Which lines of the entries below include "width"? List them all.

▶ [Items from a dataset]

───

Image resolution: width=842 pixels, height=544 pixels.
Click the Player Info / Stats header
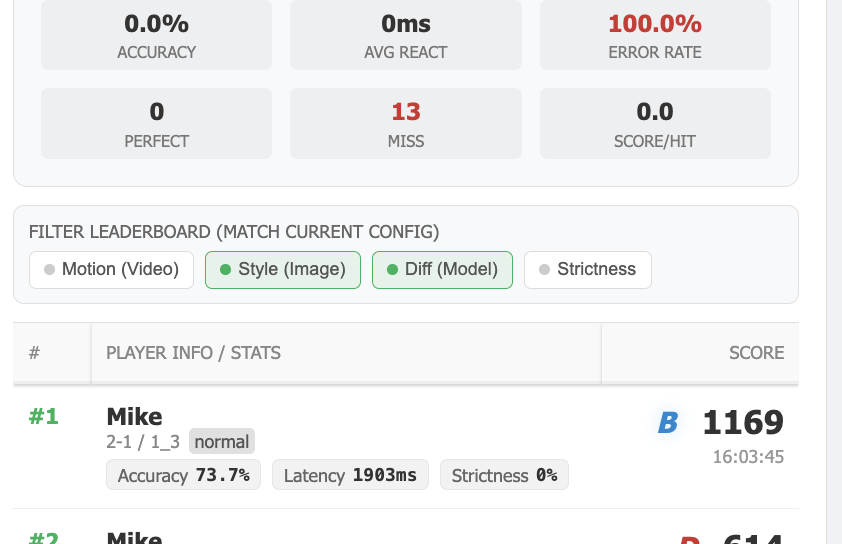click(193, 353)
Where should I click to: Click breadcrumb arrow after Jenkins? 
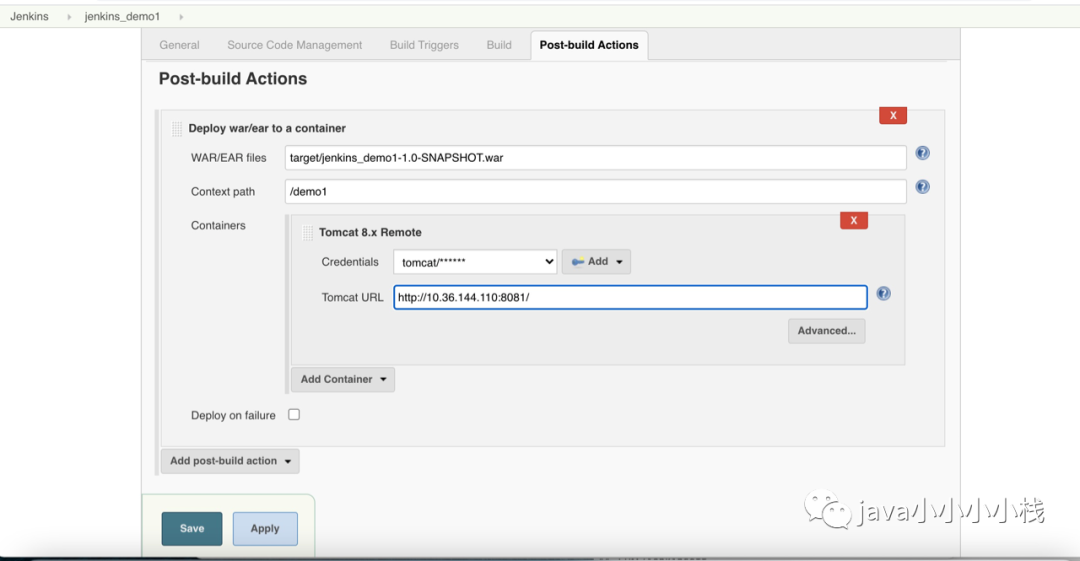coord(69,17)

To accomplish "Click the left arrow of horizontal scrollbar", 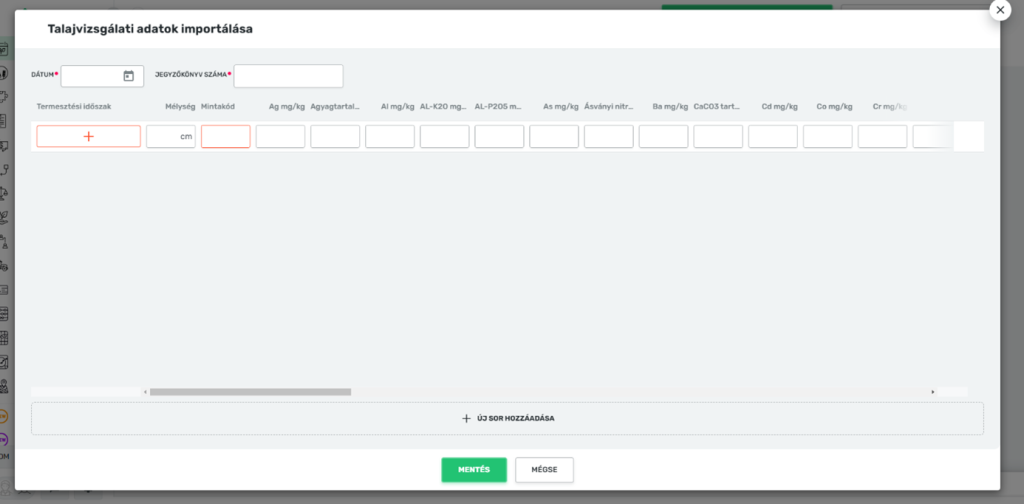I will [x=145, y=392].
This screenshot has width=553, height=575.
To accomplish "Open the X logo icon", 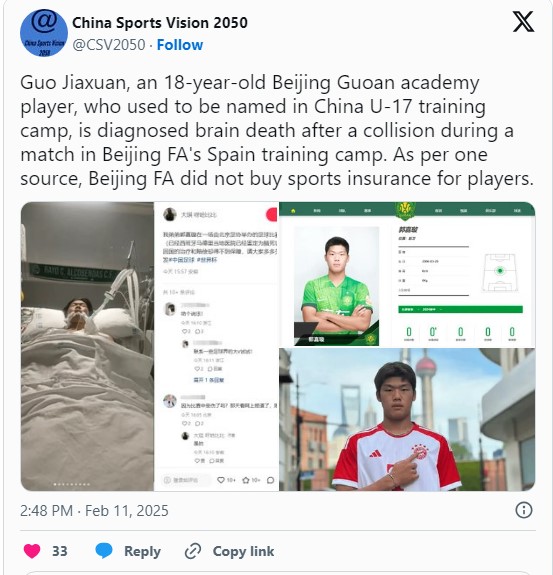I will click(523, 22).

───

▶ [Written solution]
Image resolution: width=842 pixels, height=544 pixels.
This screenshot has width=553, height=575.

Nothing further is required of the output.